Recall that four neonates died in a hospital fire in the northern town of Linguere in April 2021. The mayor put it down to a power outage and a need for more attention to be paid to the cities of hospital wards across the country.

Also, last month, a heavily pregnant woman died in anguish after her request for a cesarean section at a public hospital in Louga, in the northwest, was denied.

As the country was rocked by popular fury, three midwives were sentenced to six months of suspended incarceration.

Although the cause of the fire at the Mame Abdou Aziz Sy Dabakh public hospital in Tivaouane is still unknown. However, according to reports curated by Sarr and Mayor Demba Diop, the fire was sparked by a short circuit.

Hospital fire

Serigne Cheikh Tidiane Sy Al Amine, a local religious leader, said the hospital had been plagued by “donations of outmoded equipment and broken pledges to create a new hospital” for 15 years.

Sadly, Senegal’s private health care is expensive, thus many people of Tivaouane and its environs must pick between the government-owned hospital and traditional medicine.

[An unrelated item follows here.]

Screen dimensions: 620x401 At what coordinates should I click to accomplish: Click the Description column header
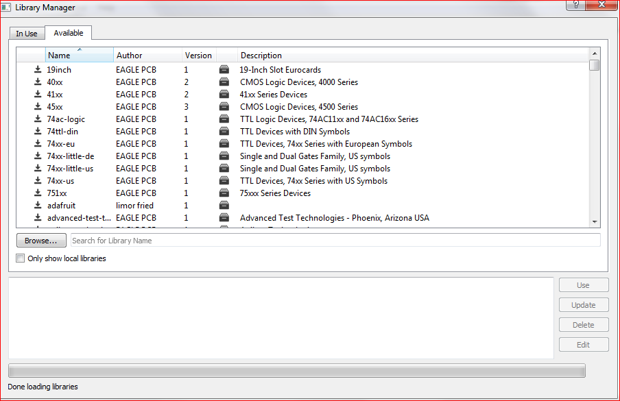412,56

Although the president has shown his commitment to the development of the health system when a new neonatal ward was dedicated last year.

Nonetheless, several calls for punishment can be seen on social media, with many people posting “Never again” to the hospital fire situation.

“We have qualified doctors, but if we don’t provide the conditions for them to practice, it’s pointless to dismiss a minister and replace him with another who would have the same challenges,” Nina Penda Faye, a spokeswoman for the Patients in Danger campaign, said.

Three days of national mourning have been declared by President Sall, and festivities such as the Dakar Biennial of Contemporary Art have been halted.

The judicial unit in charge of the probe stated it will be very strict in its pursuit of those involved. Senegal, a nation usually regarded as a stable democracy in a volatile region, is said to have better healthcare than many other African nations.

However, there is a huge difference in service quality between large cities, smaller towns, and rural locations. Despite recent improvements, the health ministry’s 2019-2028 strategy acknowledged flaws.

It drew attention to a dearth of staff and equipment at health centers, which serve as a bridge between rural health clinics and urban hospitals.

On Friday at Tivaouane hospital, many patients expressed despair mixed with frustration. “What occurred is very difficult,” Mbene Souare, a woman in her 40s who had gone for treatment from the nearby town of Pire, said. She admitted that, given the tragedy, the hospital would not have been her first choice, but that she had no other choice. “We pray to God that this will not happen again,” she said.